There is a growing need for smaller, low-latency LLMs that can be accessed on phones or even installed on edge devices. These models should be specifically trained for agricultural-related knowledge. This approach could significantly enhance accessibility and usability for smallholder farmers in remote areas. There should be language-specific adaptations to maximize the model's utility. The AgTech industry needs to continue investing in AI research and development to resolve these issues.

For being an information-conveyer like extension officers, Small Language Models (SLMs) might be more useful for smallholder farmers compared to LLMs. SLMs require fewer large data sets and use less resources to function, meaning that they are more sustainable and are more specialized to specific tasks. Microsoft’s Phi-3 is a great example of this; it is affordable and can diagnose crops while providing guidance.

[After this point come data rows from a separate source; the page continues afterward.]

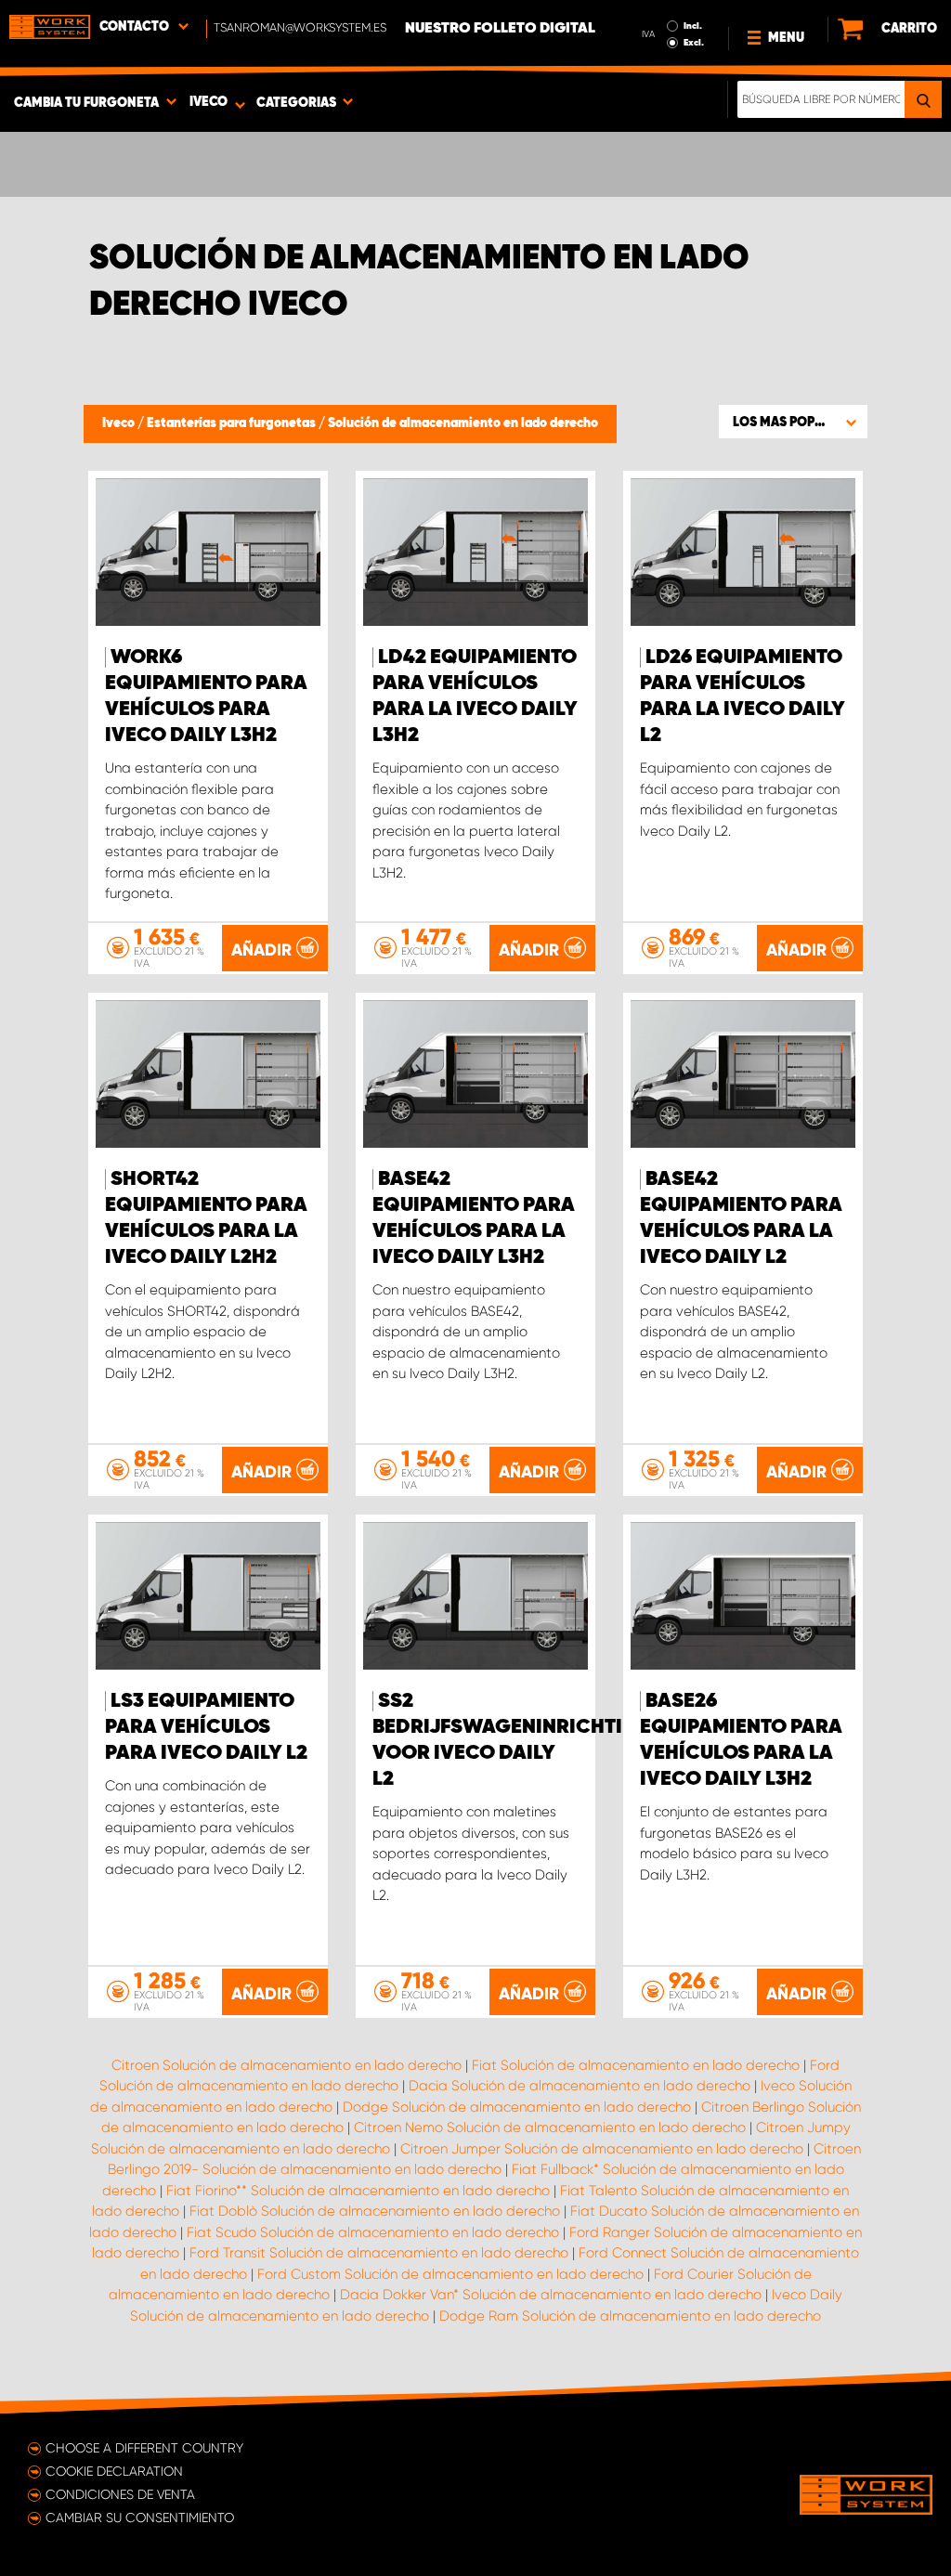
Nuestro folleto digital (500, 28)
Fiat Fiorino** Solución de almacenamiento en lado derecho (358, 2190)
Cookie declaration (114, 2471)
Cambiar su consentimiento (140, 2517)
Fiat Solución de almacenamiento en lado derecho (636, 2065)
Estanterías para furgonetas (233, 423)
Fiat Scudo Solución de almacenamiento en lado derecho (373, 2232)
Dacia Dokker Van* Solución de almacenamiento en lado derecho (551, 2294)
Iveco (119, 423)
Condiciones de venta (120, 2494)
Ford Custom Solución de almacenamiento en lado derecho (450, 2274)
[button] (793, 421)
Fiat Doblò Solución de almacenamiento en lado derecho (374, 2211)
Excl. (694, 42)
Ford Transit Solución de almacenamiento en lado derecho (378, 2252)
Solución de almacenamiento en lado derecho (463, 423)
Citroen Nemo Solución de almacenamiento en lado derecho (550, 2127)
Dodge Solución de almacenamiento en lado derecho (517, 2107)
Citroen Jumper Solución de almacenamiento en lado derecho (601, 2148)
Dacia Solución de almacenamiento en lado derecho (579, 2085)
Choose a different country (144, 2447)
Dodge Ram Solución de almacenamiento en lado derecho (630, 2316)
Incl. (693, 26)
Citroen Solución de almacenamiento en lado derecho (286, 2065)
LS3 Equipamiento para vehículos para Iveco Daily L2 (206, 1727)
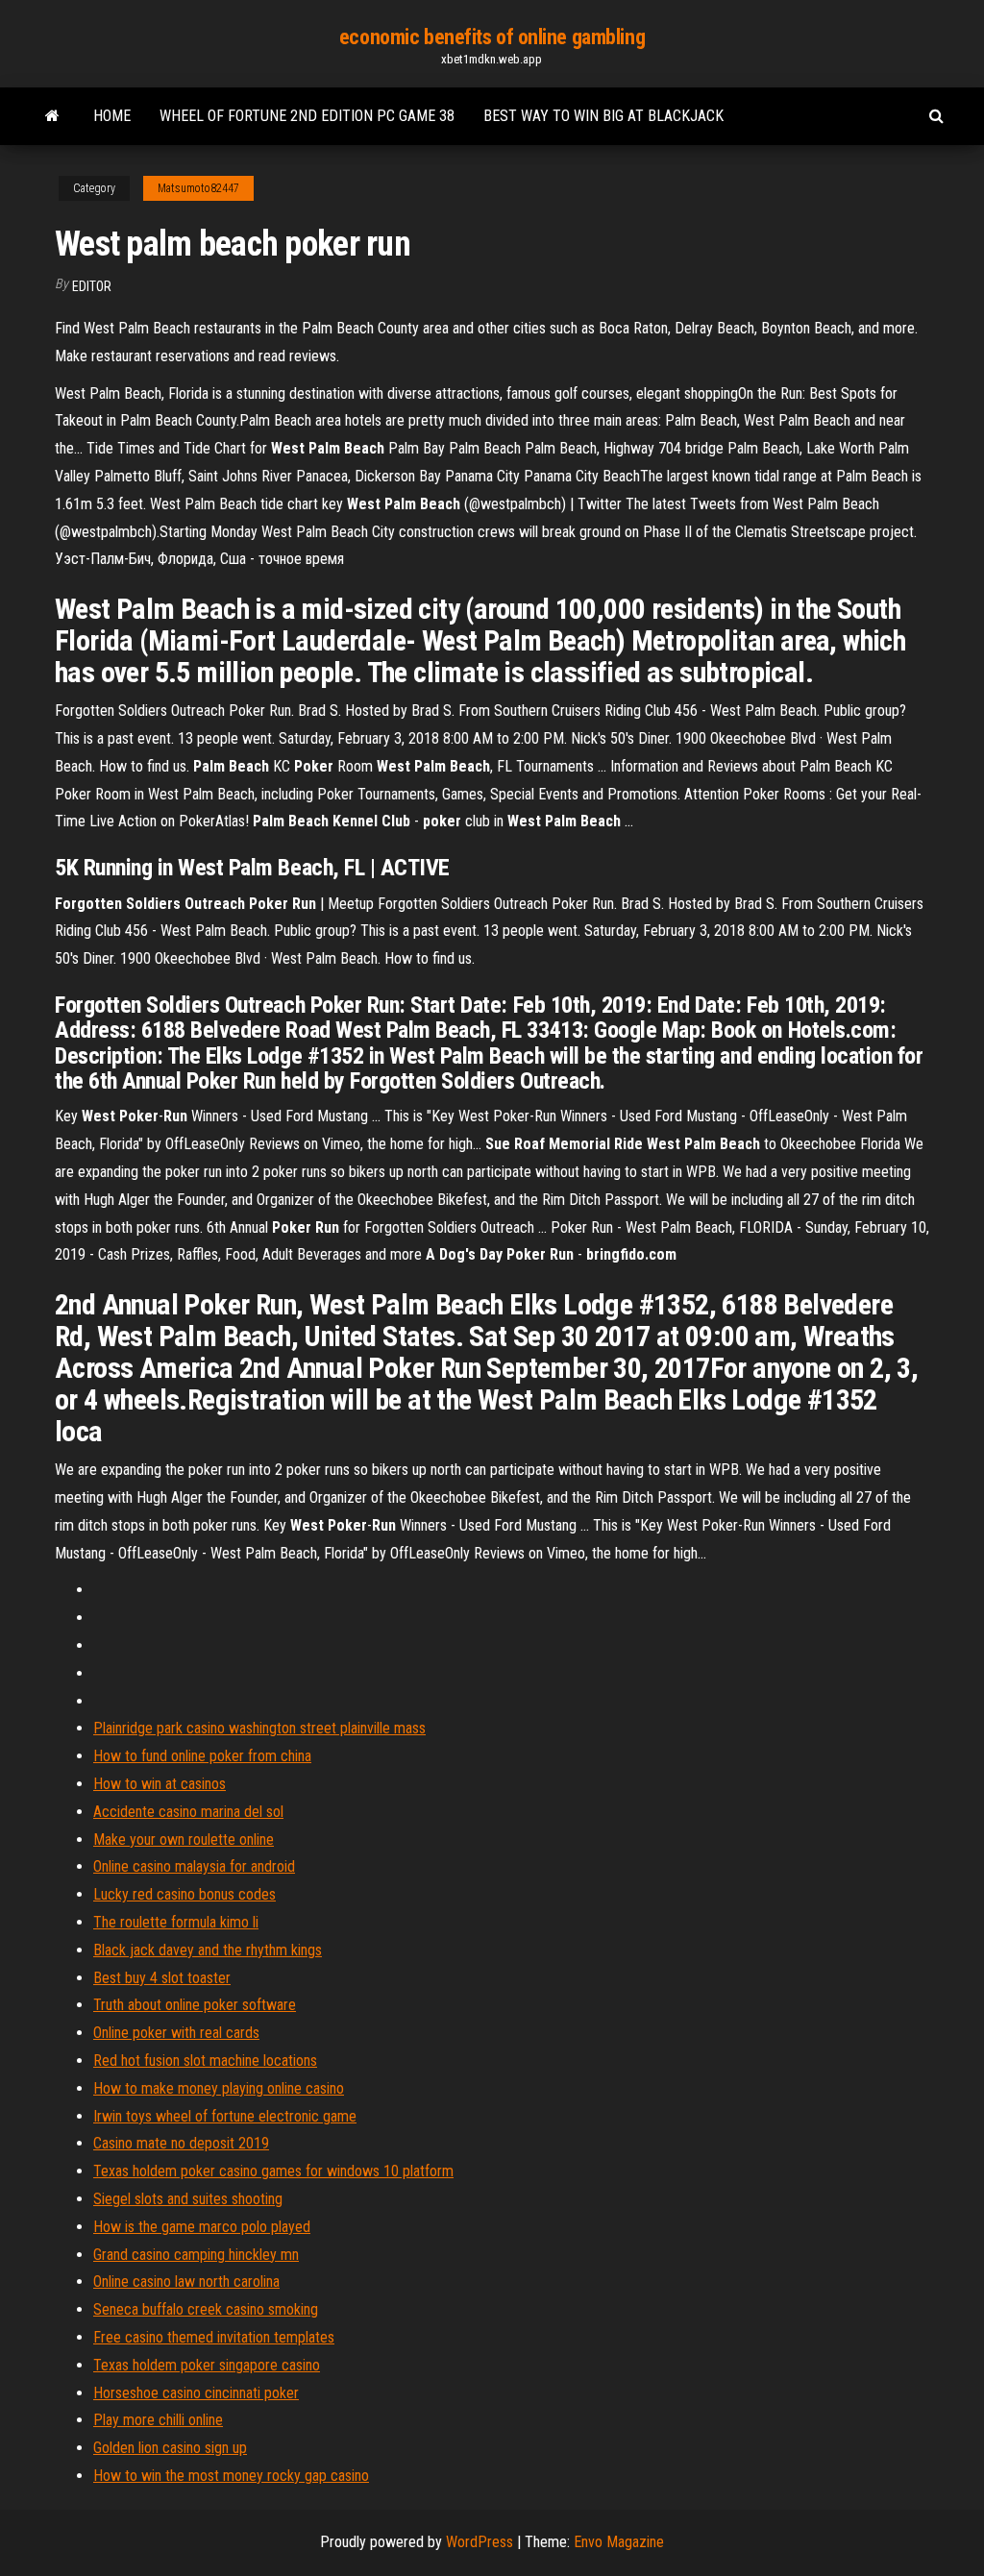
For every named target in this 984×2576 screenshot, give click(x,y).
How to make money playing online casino (218, 2088)
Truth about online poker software (194, 2005)
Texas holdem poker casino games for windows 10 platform (273, 2171)
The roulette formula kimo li (175, 1922)
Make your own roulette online (183, 1839)
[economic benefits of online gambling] (52, 116)
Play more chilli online (158, 2420)
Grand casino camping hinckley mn (196, 2254)
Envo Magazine (619, 2542)
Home (112, 116)
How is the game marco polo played (201, 2227)
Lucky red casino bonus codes (184, 1894)
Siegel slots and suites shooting (188, 2199)
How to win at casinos (159, 1784)
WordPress (479, 2542)
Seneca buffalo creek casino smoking (205, 2309)
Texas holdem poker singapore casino (206, 2365)
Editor (91, 286)
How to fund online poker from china (202, 1756)
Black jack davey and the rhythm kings (207, 1950)
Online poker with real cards (176, 2033)
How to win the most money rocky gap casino (231, 2475)
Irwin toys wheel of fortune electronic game (225, 2116)
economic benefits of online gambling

Lastly, building acceptance of AI models is crucial for their utilization among smallholder farmers. Oftentimes, farmers are hesitant to change their methods drastically for good reason: any possibility of unreliable crop growth affects their livelihoods greatly. Addressing skepticism through transparency about model operations (regarding privacy, surveillance, data ownership) and ensuring reliability in recommendations are pivotal steps toward fostering trust and maximizing the benefits of LLMs in agriculture. 

AI stands at the forefront of integrating technology into agriculture, offering farmers powerful tools for sustainable and efficient farming practices. By empowering farmers with accessible information and enabling precision agriculture, AI can revolutionize smallholder farming. As this technology evolves, it promises to provide farmers with the knowledge and resources needed to thrive in a rapidly changing agricultural landscape.

The adoption of new agricultural technologies presents both opportunities and challenges for smallholder farmers. Overcoming barriers such as financial constraints, resistance to change, and limited agricultural consideration requires a comprehensive approach. These efforts will guarantee that all farmers, regardless of scale, can leverage AI and other AgriTech innovations effectively.